Given exercise:
Which lines in the records below contain the word "width"? Copy each of them.

(Rows of pointing data)
- - - - -
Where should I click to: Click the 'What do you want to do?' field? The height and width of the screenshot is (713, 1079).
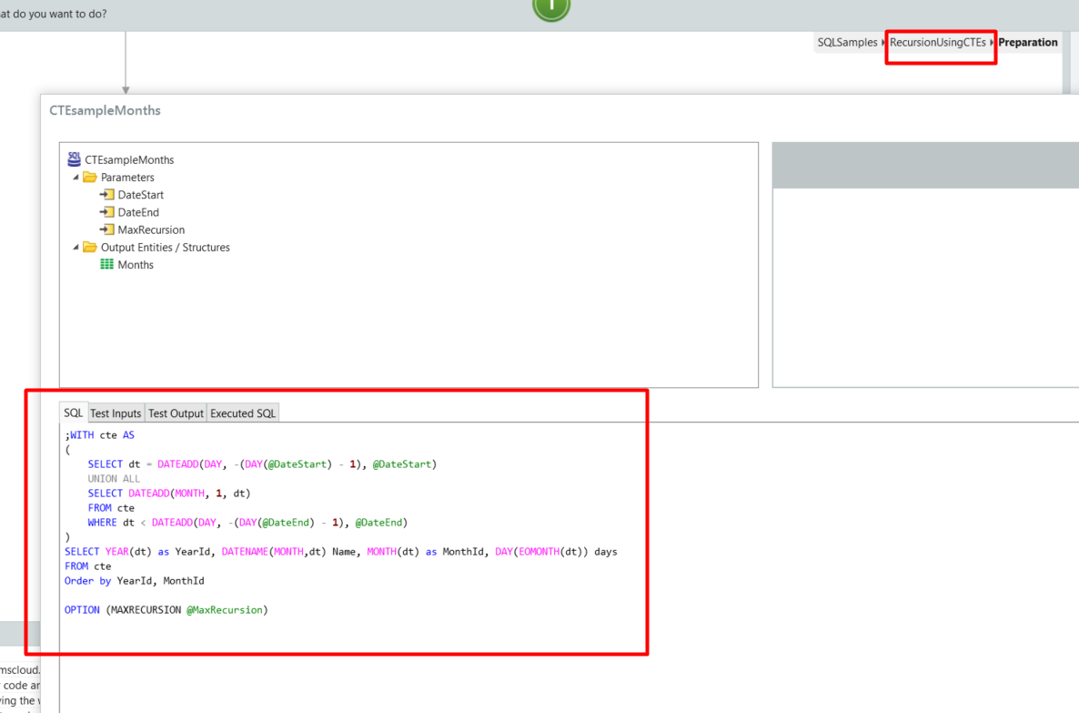coord(55,14)
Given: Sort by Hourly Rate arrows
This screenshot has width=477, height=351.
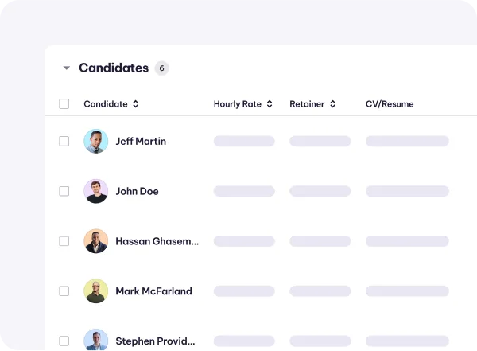Looking at the screenshot, I should pyautogui.click(x=270, y=104).
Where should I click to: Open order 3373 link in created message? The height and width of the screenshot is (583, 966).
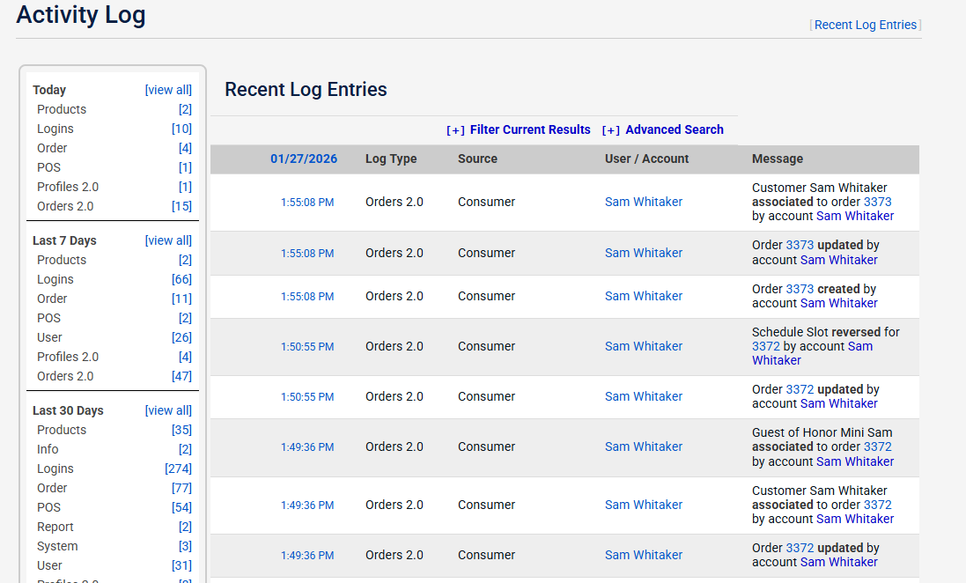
- - - - -
Answer below:
Where should I click to: Click the 'What do you want to do?' field? The height and width of the screenshot is (713, 1079).
This screenshot has width=477, height=351.
Where should I click to: Open order 3373 link in created message? The height and width of the screenshot is (583, 966).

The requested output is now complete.